Como en otros países de nuestro continente no es solo el modelo económico el que ha fallado, también lo ha hecho el sistema político. Colombia se caracteriza por una marcada brecha económica que lleva a una brecha política que profundiza las inequidades materiales de la sociedad. Los administradores locales de la hegemonía del gran capital han empleado su dinero y su poder para reescribir las reglas del juego de tal manera que se profundicen sus ventajas y que para los perjudicados de este modelo resulte inalcanzable la posibilidad de oponerse al círculo vicioso de más poder, más dinero y todavía más poder.

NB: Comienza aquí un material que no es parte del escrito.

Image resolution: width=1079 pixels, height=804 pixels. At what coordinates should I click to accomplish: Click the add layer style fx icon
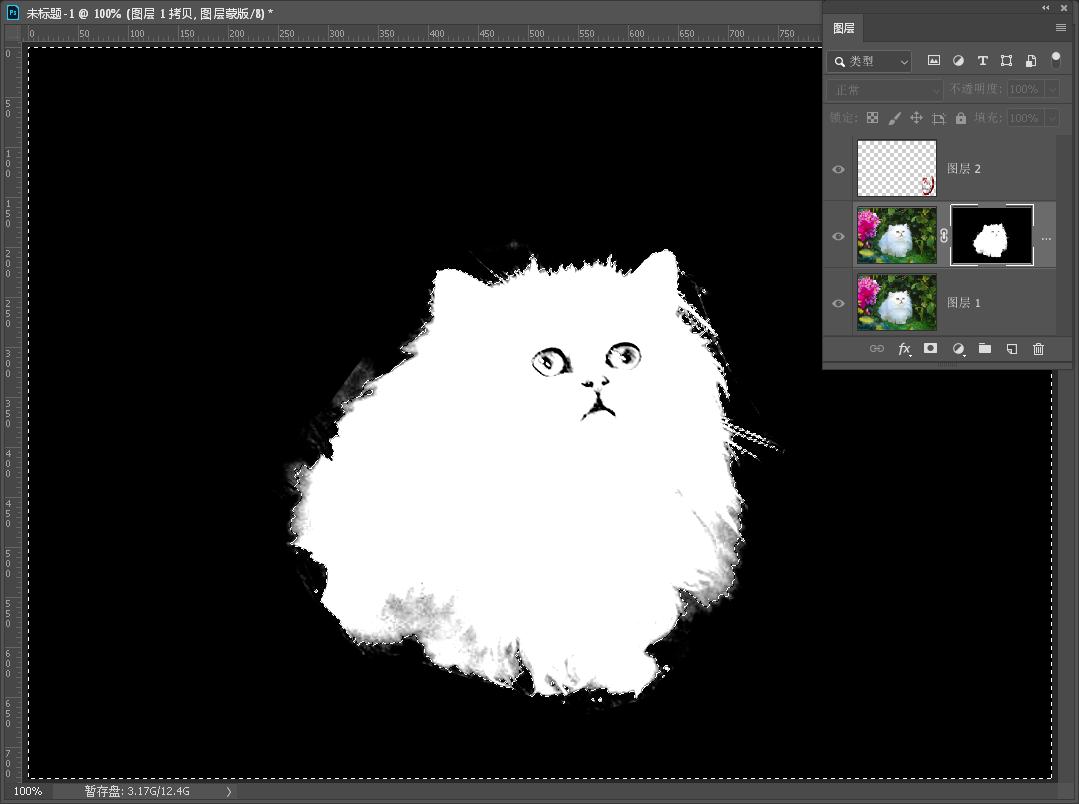904,349
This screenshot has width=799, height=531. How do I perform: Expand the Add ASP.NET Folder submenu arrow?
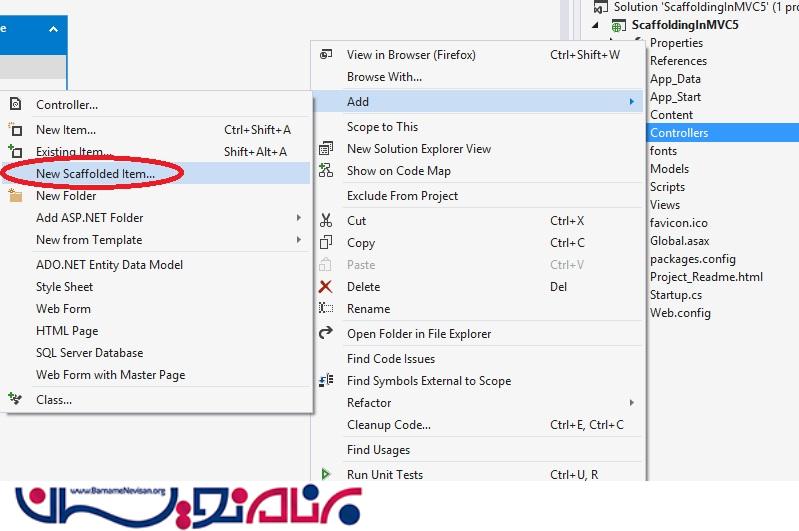[298, 218]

Aunque el pronóstico es de una economía, un régimen político y una situación social cada vez más disfuncional, la derecha “progresista” colombiana se empecina en defender sus privilegios a cualquier costo, una nueva versión de Bonapartismo que esconde entre el discurso democrático su vocación autoritaria.
La irrupción de una propuesta política que ponga en peligro esta dinámica, como la del Pacto Histórico, resulta inaceptable para los oligarcas criollos y sus superiores jerárquicos en el mundo de la explotación, que en su mayoría residen en Estados Unidos y operan desde Manhatan, el Capitolio y el Pentágono.
El economista Joseph E. Stiglitz afirma que: “Esta guerra de intereses – disfrazada de una guerra de ideas sobre la mejor manera de organizar la sociedad – no desaparecerá pronto, con las corporaciones tratando, por ejemplo, de conseguir más para ellas mismas a expensas del resto”. (Capitalismo Progresista. La respuesta a la era del malestar. pp 63. Taurus).
En Colombia y su proceso electoral se enfrenta el progresismo de derecha con un conjunto de principios que revalorizan la vida humana en comunidad, en armonía con la salud del planeta y que aspiran a que la producción de riqueza se distribuya en función de los intereses de aquellos que la producen. Frente a la antiética del modelo capitalista, que naufraga y busca un salvavidas en una versión oportunista del progresismo, se construyen nuevos valores y una nueva ética política que permita construir una nueva opción para los colombianos y que ilumine al resto de América Latina y el Caribe en su lucha por la liberación.
El desafío de Petro y Francia en Colombia, es el desafío de toda la izquierda y el verdadero progresismo del Continente, aquel que se opone al sistema de opresión del capital. El capitalismo progresista, el progresismo de derecha, no son más que una farsa a derrotar en las urnas, en las calles y en la batalla de las ideas.